**Task instructions:** Exact duplicates of all the records are needed.

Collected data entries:
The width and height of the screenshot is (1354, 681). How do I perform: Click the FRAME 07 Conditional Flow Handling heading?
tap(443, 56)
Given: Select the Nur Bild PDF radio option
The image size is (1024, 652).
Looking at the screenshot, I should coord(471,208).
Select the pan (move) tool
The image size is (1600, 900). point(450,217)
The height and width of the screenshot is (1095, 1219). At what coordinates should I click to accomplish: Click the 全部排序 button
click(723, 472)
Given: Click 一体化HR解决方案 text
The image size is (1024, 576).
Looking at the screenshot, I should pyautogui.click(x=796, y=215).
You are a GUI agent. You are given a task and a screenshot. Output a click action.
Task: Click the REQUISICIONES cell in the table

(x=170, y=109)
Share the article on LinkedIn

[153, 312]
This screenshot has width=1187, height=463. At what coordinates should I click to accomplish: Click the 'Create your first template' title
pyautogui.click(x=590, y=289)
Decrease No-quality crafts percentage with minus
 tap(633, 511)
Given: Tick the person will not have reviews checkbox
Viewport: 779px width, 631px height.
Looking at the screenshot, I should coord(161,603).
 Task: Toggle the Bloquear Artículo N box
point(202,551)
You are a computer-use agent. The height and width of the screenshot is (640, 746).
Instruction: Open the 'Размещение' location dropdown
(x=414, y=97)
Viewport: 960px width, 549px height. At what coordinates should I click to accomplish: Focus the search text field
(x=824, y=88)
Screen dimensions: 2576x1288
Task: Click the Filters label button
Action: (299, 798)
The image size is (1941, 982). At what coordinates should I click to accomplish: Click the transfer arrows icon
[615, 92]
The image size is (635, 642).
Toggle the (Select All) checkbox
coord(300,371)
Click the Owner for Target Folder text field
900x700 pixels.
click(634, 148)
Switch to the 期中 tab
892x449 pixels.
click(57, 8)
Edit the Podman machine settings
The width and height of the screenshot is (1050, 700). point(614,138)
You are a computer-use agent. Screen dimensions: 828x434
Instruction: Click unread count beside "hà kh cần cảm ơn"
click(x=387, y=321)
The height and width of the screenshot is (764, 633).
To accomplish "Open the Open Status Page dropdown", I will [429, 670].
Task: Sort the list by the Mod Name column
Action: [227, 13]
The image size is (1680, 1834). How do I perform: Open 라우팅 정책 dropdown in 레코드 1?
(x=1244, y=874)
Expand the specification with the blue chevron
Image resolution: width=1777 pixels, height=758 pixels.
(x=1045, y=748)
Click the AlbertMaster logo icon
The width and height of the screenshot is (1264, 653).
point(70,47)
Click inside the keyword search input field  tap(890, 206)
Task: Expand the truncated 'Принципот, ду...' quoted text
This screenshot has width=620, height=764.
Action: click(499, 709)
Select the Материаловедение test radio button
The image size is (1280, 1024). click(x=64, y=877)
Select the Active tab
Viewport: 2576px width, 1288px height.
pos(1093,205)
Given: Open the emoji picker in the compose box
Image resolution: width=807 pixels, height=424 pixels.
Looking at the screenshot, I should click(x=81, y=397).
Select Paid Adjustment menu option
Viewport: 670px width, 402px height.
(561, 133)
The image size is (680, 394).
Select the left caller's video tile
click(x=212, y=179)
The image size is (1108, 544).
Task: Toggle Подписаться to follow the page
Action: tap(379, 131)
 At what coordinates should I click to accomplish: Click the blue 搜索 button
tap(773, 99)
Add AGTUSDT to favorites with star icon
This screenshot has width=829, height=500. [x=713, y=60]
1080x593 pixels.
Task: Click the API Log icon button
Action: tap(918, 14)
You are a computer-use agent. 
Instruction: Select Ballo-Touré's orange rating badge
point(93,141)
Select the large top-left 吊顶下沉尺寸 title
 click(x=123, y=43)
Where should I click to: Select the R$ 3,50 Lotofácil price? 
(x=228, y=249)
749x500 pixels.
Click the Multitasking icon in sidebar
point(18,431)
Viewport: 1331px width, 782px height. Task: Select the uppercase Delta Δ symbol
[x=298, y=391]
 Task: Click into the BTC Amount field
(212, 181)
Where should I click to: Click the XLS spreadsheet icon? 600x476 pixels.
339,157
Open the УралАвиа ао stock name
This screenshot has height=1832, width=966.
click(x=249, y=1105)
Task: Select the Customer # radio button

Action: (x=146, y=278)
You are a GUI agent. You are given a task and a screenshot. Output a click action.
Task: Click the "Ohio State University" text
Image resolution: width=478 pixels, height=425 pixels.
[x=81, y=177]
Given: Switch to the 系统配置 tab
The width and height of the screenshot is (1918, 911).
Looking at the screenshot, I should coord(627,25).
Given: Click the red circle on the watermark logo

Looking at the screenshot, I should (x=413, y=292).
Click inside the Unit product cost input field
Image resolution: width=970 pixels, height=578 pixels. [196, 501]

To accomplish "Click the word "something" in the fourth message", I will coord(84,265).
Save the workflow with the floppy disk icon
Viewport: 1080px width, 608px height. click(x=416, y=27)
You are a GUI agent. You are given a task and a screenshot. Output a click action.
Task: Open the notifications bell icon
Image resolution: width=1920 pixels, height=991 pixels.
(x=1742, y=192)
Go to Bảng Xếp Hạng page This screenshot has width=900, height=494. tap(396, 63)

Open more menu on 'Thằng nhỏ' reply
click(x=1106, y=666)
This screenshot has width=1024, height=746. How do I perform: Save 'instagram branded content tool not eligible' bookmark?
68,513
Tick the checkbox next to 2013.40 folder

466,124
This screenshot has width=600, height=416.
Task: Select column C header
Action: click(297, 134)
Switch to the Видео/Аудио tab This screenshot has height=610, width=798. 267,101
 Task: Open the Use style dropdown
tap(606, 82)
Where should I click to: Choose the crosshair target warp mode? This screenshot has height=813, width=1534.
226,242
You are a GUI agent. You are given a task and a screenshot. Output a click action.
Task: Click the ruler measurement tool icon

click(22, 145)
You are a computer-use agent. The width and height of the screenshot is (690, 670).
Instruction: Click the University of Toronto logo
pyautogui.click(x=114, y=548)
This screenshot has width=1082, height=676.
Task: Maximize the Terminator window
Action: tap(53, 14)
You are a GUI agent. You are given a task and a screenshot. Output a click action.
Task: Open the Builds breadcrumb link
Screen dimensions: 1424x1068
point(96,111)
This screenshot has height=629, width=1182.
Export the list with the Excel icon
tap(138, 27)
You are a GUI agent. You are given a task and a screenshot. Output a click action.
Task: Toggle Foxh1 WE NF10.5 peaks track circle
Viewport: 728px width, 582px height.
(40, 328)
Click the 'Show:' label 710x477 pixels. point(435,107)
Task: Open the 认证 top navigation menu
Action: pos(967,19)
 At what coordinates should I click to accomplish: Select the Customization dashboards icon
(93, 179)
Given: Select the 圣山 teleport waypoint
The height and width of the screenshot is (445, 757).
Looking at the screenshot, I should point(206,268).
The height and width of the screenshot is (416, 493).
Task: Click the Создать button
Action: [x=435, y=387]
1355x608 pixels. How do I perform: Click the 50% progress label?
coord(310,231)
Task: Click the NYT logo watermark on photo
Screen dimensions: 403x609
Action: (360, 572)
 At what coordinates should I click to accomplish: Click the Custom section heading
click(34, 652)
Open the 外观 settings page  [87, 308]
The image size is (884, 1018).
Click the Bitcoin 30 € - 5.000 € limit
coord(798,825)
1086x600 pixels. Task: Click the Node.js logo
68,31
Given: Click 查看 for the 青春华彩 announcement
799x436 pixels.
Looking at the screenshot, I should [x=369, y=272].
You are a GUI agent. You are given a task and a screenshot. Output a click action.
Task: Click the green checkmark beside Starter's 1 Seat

**Solved exercise:**
The width and height of the screenshot is (1354, 681). How do I perform: Click the FRAME 07 Conditional Flow Handling heading?
tap(443, 56)
Given: Select the Nur Bild PDF radio option
The image size is (1024, 652).
Looking at the screenshot, I should coord(471,208).
Select the pan (move) tool
The image size is (1600, 900). point(450,217)
The height and width of the screenshot is (1095, 1219). At what coordinates should I click to accomplish: Click the 全部排序 button
click(723, 472)
Given: Click 一体化HR解决方案 text
The image size is (1024, 576).
Looking at the screenshot, I should pyautogui.click(x=796, y=215).
You are a GUI agent. You are given a task and a screenshot. Output a click action.
Task: Click the REQUISICIONES cell in the table

(x=170, y=109)
Share the article on LinkedIn

[153, 312]
This screenshot has width=1187, height=463. At what coordinates should I click to accomplish: Click the 'Create your first template' title
pyautogui.click(x=590, y=289)
Decrease No-quality crafts percentage with minus
 tap(633, 511)
Given: Tick the person will not have reviews checkbox
Viewport: 779px width, 631px height.
Looking at the screenshot, I should coord(161,603).
 Task: Toggle the Bloquear Artículo N box
point(202,551)
You are a computer-use agent. The height and width of the screenshot is (640, 746).
Instruction: Open the 'Размещение' location dropdown
(x=414, y=97)
Viewport: 960px width, 549px height. At what coordinates should I click to accomplish: Focus the search text field
(x=824, y=88)
Screen dimensions: 2576x1288
Task: Click the Filters label button
Action: (299, 798)
The image size is (1941, 982). At what coordinates should I click to accomplish: Click the transfer arrows icon
[615, 92]
The image size is (635, 642).
Toggle the (Select All) checkbox
coord(300,371)
Click the Owner for Target Folder text field
900x700 pixels.
click(634, 148)
Switch to the 期中 tab
892x449 pixels.
click(57, 8)
Edit the Podman machine settings
The width and height of the screenshot is (1050, 700). point(614,138)
You are a computer-use agent. Screen dimensions: 828x434
Instruction: Click unread count beside "hà kh cần cảm ơn"
click(x=387, y=321)
The height and width of the screenshot is (764, 633).
To accomplish "Open the Open Status Page dropdown", I will [429, 670].
Task: Sort the list by the Mod Name column
Action: [227, 13]
The image size is (1680, 1834). How do I perform: Open 라우팅 정책 dropdown in 레코드 1?
(x=1244, y=874)
Expand the specification with the blue chevron
Image resolution: width=1777 pixels, height=758 pixels.
(x=1045, y=748)
Click the AlbertMaster logo icon
The width and height of the screenshot is (1264, 653).
point(70,47)
Click inside the keyword search input field  tap(890, 206)
Task: Expand the truncated 'Принципот, ду...' quoted text
This screenshot has width=620, height=764.
Action: click(499, 709)
Select the Материаловедение test radio button
The image size is (1280, 1024). click(x=64, y=877)
Select the Active tab
Viewport: 2576px width, 1288px height.
pos(1093,205)
Given: Open the emoji picker in the compose box
Image resolution: width=807 pixels, height=424 pixels.
Looking at the screenshot, I should click(x=81, y=397).
Select Paid Adjustment menu option
Viewport: 670px width, 402px height.
(561, 133)
The image size is (680, 394).
Select the left caller's video tile
click(x=212, y=179)
The image size is (1108, 544).
Task: Toggle Подписаться to follow the page
Action: tap(379, 131)
 At what coordinates should I click to accomplish: Click the blue 搜索 button
tap(773, 99)
Add AGTUSDT to favorites with star icon
This screenshot has width=829, height=500. [x=713, y=60]
1080x593 pixels.
Task: Click the API Log icon button
Action: tap(918, 14)
You are a computer-use agent. 
Instruction: Select Ballo-Touré's orange rating badge
point(93,141)
Select the large top-left 吊顶下沉尺寸 title
 click(x=123, y=43)
Where should I click to: Select the R$ 3,50 Lotofácil price? 
(x=228, y=249)
749x500 pixels.
Click the Multitasking icon in sidebar
point(18,431)
Viewport: 1331px width, 782px height. Task: Select the uppercase Delta Δ symbol
[x=298, y=391]
 Task: Click into the BTC Amount field
(212, 181)
Where should I click to: Click the XLS spreadsheet icon? 600x476 pixels.
339,157
Open the УралАвиа ао stock name
This screenshot has height=1832, width=966.
click(x=249, y=1105)
Task: Select the Customer # radio button

Action: (x=146, y=278)
You are a GUI agent. You are given a task and a screenshot. Output a click action.
Task: Click the "Ohio State University" text
Image resolution: width=478 pixels, height=425 pixels.
[x=81, y=177]
Given: Switch to the 系统配置 tab
The width and height of the screenshot is (1918, 911).
Looking at the screenshot, I should coord(627,25).
Given: Click the red circle on the watermark logo

Looking at the screenshot, I should (x=413, y=292).
Click inside the Unit product cost input field
Image resolution: width=970 pixels, height=578 pixels. [196, 501]

To accomplish "Click the word "something" in the fourth message", I will coord(84,265).
Save the workflow with the floppy disk icon
Viewport: 1080px width, 608px height. click(x=416, y=27)
You are a GUI agent. You are given a task and a screenshot. Output a click action.
Task: Open the notifications bell icon
Image resolution: width=1920 pixels, height=991 pixels.
(x=1742, y=192)
Go to Bảng Xếp Hạng page This screenshot has width=900, height=494. tap(396, 63)

Open more menu on 'Thằng nhỏ' reply
click(x=1106, y=666)
This screenshot has width=1024, height=746. How do I perform: Save 'instagram branded content tool not eligible' bookmark?
68,513
Tick the checkbox next to 2013.40 folder

466,124
This screenshot has width=600, height=416.
Task: Select column C header
Action: click(297, 134)
Switch to the Видео/Аудио tab This screenshot has height=610, width=798. 267,101
 Task: Open the Use style dropdown
tap(606, 82)
Where should I click to: Choose the crosshair target warp mode? This screenshot has height=813, width=1534.
226,242
You are a GUI agent. You are given a task and a screenshot. Output a click action.
Task: Click the ruler measurement tool icon

click(22, 145)
You are a computer-use agent. The width and height of the screenshot is (690, 670).
Instruction: Click the University of Toronto logo
pyautogui.click(x=114, y=548)
This screenshot has width=1082, height=676.
Task: Maximize the Terminator window
Action: tap(53, 14)
You are a GUI agent. You are given a task and a screenshot. Output a click action.
Task: Open the Builds breadcrumb link
Screen dimensions: 1424x1068
point(96,111)
This screenshot has height=629, width=1182.
Export the list with the Excel icon
tap(138, 27)
You are a GUI agent. You are given a task and a screenshot. Output a click action.
Task: Toggle Foxh1 WE NF10.5 peaks track circle
Viewport: 728px width, 582px height.
(40, 328)
Click the 'Show:' label 710x477 pixels. point(435,107)
Task: Open the 认证 top navigation menu
Action: pos(967,19)
 At what coordinates should I click to accomplish: Select the Customization dashboards icon
(93, 179)
Given: Select the 圣山 teleport waypoint
The height and width of the screenshot is (445, 757).
Looking at the screenshot, I should point(206,268).
The height and width of the screenshot is (416, 493).
Task: Click the Создать button
Action: [x=435, y=387]
1355x608 pixels. How do I perform: Click the 50% progress label?
coord(310,231)
Task: Click the NYT logo watermark on photo
Screen dimensions: 403x609
Action: (360, 572)
 At what coordinates should I click to accomplish: Click the Custom section heading
click(34, 652)
Open the 外观 settings page  [87, 308]
The image size is (884, 1018).
Click the Bitcoin 30 € - 5.000 € limit
coord(798,825)
1086x600 pixels. Task: Click the Node.js logo
68,31
Given: Click 查看 for the 青春华彩 announcement
799x436 pixels.
Looking at the screenshot, I should [x=369, y=272].
You are a GUI agent. You are given a task and a screenshot. Output a click action.
Task: Click the green checkmark beside Starter's 1 Seat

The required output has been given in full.